Where did the term the last straw originate? [closed]

Solution 1:

Origin and sense of 'the last straw'

Christine Ammer has this interesting entry for the expression in The American Heritage Dictionary of Idioms, second edition (2013):

last straw, the The final annoyance or setback, which even though minor makes one lose patience. [Example omitted.] This term is a shortening of the straw that broke the camel's back, which conveys a vivid image of an overloaded animal being given one slight additional weight. The expression dates from the mid-1800s, and replaced the earlier the last feather that breaks the horse's back.

The expression may well be of British origin. In an Elephind search of U.S. and Australian newspaper databases the earliest three matches for "the last straw" are all from Australian newspapers—albeit in three distinctly different senses.

From "Tobacco," in the Sydney [New South Wales] Herald (October 19, 1841), we have an example where "the last straw" is the last remaining straw in a gradually dwindling daily portion of feed for a horse:

Even the Hippocratic doctrine of gradual change will not always avail. It is related in the witticisms of Hieracles of Alexandria, that a certain genius (σχολαστικος) took it into his head to teach his horse to live on one straw, and he immediately began to make the experiment by withdrawing a portion of the horse's provender every day, until he brought the poor subject of his avarice to the last straw, when he died ; and this philosopher, who was master of but one idea, complained that just as he had completed the experiment, the horse, disliking the abstinence system, cantered off to the Elysian Fields.

From a letter to the editor of the [Sydney, New South Wales] Australian, we have an example of "the last straw" as the last hope to be grasped at by a (figuratively) drowning man:

Poor Joseph [Cope], your cause is now nearly desperate, the last expiring hope you cherished is nearly extinguished ; in grasping; at the shadow, you have lost the substance; and like a drowning man you are now grasping at the last straw, left as a forlorn hope for you and your political coterie, to prevent your immersion. in the abyss of confusion and disappointment.

Use of "the last straw" first appears in the Elephind database in its current idiomatic sense in "Rumours of More Extravagance," in the Launceston [Tasmania] Examiner (September 20, 1843):

There is however, a trite but a true saying, "The last straw will break the camel's back;" and, verily, if ever there was a time when the rulers of this country ought to look ahead, it is the present.

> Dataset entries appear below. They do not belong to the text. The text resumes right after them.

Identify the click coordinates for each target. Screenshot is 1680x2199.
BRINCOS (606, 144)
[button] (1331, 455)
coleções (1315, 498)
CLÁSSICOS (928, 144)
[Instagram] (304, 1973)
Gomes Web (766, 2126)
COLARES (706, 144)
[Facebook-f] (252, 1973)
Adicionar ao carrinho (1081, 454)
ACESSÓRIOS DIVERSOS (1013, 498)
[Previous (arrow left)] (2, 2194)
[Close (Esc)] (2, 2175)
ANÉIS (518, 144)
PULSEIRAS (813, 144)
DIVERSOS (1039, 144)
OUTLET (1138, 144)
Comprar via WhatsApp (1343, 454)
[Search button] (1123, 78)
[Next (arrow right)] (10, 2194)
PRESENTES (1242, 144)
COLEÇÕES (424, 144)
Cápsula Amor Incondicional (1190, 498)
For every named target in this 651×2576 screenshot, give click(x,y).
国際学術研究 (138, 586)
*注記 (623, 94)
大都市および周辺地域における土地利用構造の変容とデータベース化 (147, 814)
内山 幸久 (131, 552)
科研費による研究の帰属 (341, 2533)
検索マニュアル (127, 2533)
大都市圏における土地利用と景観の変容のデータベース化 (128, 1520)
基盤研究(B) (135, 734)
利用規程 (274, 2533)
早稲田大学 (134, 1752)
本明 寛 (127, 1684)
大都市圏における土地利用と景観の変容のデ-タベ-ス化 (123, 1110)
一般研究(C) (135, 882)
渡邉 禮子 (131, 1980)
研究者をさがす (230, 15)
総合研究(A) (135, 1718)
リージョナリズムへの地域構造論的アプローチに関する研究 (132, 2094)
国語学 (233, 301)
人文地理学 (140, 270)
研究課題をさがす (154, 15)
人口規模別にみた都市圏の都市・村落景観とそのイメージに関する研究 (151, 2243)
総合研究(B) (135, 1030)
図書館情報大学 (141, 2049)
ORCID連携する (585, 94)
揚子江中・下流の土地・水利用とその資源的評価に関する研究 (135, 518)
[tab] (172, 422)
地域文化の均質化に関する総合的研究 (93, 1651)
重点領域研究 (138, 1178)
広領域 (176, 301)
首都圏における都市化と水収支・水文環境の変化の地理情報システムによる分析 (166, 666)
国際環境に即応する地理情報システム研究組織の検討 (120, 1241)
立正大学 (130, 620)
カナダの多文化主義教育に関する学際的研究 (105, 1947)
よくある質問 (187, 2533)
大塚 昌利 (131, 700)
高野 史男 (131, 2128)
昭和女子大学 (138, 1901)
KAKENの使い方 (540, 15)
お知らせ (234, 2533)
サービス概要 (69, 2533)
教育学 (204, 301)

The expression also appears in Charles Dickens, Dombey and Son" serialized in the New York Daily Tribune (October 29, 1846):

As the last straw breaks the laden camel's back, this piece of underground information crushed the sinking spirits of Mr. Dombey.

It would be hard to find a more effective popularizer of phrases in the English-speaking world in the 1840s than Dickens. The expression had appeared in print at least since 1799, however. From "On the Origin and Progress of Taxation," in The Scots Magazine (April 1799):

Let it not, however, be inferred that taxation cannot be pushed too far : it is, as the Oriental proverb says, the last straw that overloads the camel ; a small addition, if ill-timed, may overturn the whole.


Did the camel's 'last straw' begin as the horse's 'last feather'?

In checking Ammer's allusion to an earlier expression involving feathers and horses, I found at least one instance involving straw and horses. From "The Same Subject {'Of Liberty and Necessity'} Continued," (January 12, 1722), in Anonymous, Cato's Letters; Or, Essay on Liberty, Civil and Religious, and Other, fourth edition (1737):

Every thing must be at Rest which has no Force to impel it : but as the last Straw breaks the Horse's Back, or a single Sand will turn the Beam of Scales which hold Weights as heavy as the World; so, without doubt, as minute Causes may determine the actions of Men, which neither others nor they themselves are sensible of.

As for "the last feather," two early instances of that expression appear in Thomas Hobbs, "Of Liberty and Necessity" (1646):

The last Dictate of the Judgement, concerning the Good or Bad, that may follow on any Action, ids not properly the whole Cause, but the last Part of it, and yet it may be said to produce the Effect necessarily, in such Manner as the last Feather may be said to break a Horses Back, when there were so many laid on before as there wanted but that one to do it. >...

Now if it be understood in that Sence, the last Dictate of the Understanding does necessitate the Action, though not as the whole Cause, yet as the last Cause, as the last Feather necessitates the Breaking of a Horse's Back, when there are so many laid on before, as they needed but the Addition of One to make the Weight sufficient.

It is possible that at some English speakers simply exoticized the last feather that breaks the horse's back as the last straw that breaks the camel's back; or they may have imported the latter expression into English from (as The Scots Magazine puts it) an "Oriental proverb" that was already in widespread use in another language.

On the other hand, the transition from feathers to straw may have occurred while the beast of burden was still a horse, under the influence of usage of "the last straw" in the context of inadequate provender and/or a drowning person's desperate attempt to stay above water.